Try it >> Give back the material word for word, every line included.

┏━━

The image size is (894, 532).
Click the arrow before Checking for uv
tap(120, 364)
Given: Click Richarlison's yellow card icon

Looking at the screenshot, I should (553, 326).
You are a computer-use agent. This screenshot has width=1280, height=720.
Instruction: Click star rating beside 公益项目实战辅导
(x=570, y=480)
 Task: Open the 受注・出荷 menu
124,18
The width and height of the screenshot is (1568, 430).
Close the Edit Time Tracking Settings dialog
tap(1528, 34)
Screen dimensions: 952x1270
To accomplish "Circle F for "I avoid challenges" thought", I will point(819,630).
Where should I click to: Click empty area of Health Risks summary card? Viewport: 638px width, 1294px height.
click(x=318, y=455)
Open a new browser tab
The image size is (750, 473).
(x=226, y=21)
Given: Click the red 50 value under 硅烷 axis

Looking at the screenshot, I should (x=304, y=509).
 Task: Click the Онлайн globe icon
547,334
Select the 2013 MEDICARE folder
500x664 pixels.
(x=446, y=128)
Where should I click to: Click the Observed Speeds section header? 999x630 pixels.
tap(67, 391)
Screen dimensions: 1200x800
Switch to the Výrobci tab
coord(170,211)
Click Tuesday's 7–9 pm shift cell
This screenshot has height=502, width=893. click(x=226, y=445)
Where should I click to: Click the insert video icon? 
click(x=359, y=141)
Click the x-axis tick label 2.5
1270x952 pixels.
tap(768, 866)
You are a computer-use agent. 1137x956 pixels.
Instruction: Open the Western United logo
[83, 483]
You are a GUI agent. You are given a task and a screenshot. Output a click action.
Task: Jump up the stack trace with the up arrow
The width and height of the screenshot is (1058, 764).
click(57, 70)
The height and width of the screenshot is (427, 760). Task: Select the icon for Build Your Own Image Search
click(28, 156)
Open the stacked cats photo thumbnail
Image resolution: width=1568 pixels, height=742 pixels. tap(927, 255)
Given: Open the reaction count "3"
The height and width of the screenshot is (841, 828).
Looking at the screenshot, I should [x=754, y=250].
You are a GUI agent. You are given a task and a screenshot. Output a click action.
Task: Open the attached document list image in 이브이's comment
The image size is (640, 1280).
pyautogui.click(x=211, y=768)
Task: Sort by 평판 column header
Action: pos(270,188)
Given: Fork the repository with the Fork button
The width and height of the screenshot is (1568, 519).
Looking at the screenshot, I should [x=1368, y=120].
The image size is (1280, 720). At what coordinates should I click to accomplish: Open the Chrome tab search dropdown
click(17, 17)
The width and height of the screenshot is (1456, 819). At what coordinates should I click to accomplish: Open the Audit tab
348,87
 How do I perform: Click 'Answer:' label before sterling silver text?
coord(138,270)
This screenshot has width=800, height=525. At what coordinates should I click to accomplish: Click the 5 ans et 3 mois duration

┗━━

Response below >>
The image size is (894, 532).
Click the arrow before Checking for uv
tap(120, 364)
Given: Click Richarlison's yellow card icon

Looking at the screenshot, I should (553, 326).
You are a computer-use agent. This screenshot has width=1280, height=720.
Instruction: Click star rating beside 公益项目实战辅导
(x=570, y=480)
 Task: Open the 受注・出荷 menu
124,18
The width and height of the screenshot is (1568, 430).
Close the Edit Time Tracking Settings dialog
tap(1528, 34)
Screen dimensions: 952x1270
To accomplish "Circle F for "I avoid challenges" thought", I will point(819,630).
Where should I click to: Click empty area of Health Risks summary card? Viewport: 638px width, 1294px height.
click(x=318, y=455)
Open a new browser tab
The image size is (750, 473).
(x=226, y=21)
Given: Click the red 50 value under 硅烷 axis

Looking at the screenshot, I should (x=304, y=509).
 Task: Click the Онлайн globe icon
547,334
Select the 2013 MEDICARE folder
500x664 pixels.
(x=446, y=128)
Where should I click to: Click the Observed Speeds section header? 999x630 pixels.
tap(67, 391)
Screen dimensions: 1200x800
Switch to the Výrobci tab
coord(170,211)
Click Tuesday's 7–9 pm shift cell
This screenshot has height=502, width=893. click(x=226, y=445)
Where should I click to: Click the insert video icon? 
click(x=359, y=141)
Click the x-axis tick label 2.5
1270x952 pixels.
tap(768, 866)
You are a computer-use agent. 1137x956 pixels.
Instruction: Open the Western United logo
[83, 483]
You are a GUI agent. You are given a task and a screenshot. Output a click action.
Task: Jump up the stack trace with the up arrow
The width and height of the screenshot is (1058, 764).
click(57, 70)
The height and width of the screenshot is (427, 760). Task: Select the icon for Build Your Own Image Search
click(28, 156)
Open the stacked cats photo thumbnail
Image resolution: width=1568 pixels, height=742 pixels. tap(927, 255)
Given: Open the reaction count "3"
The height and width of the screenshot is (841, 828).
Looking at the screenshot, I should [x=754, y=250].
You are a GUI agent. You are given a task and a screenshot. Output a click action.
Task: Open the attached document list image in 이브이's comment
The image size is (640, 1280).
pyautogui.click(x=211, y=768)
Task: Sort by 평판 column header
Action: pos(270,188)
Given: Fork the repository with the Fork button
The width and height of the screenshot is (1568, 519).
Looking at the screenshot, I should [x=1368, y=120].
The image size is (1280, 720). At what coordinates should I click to accomplish: Open the Chrome tab search dropdown
click(17, 17)
The width and height of the screenshot is (1456, 819). At what coordinates should I click to accomplish: Open the Audit tab
348,87
 How do I perform: Click 'Answer:' label before sterling silver text?
coord(138,270)
This screenshot has width=800, height=525. At what coordinates should I click to accomplish: Click the 5 ans et 3 mois duration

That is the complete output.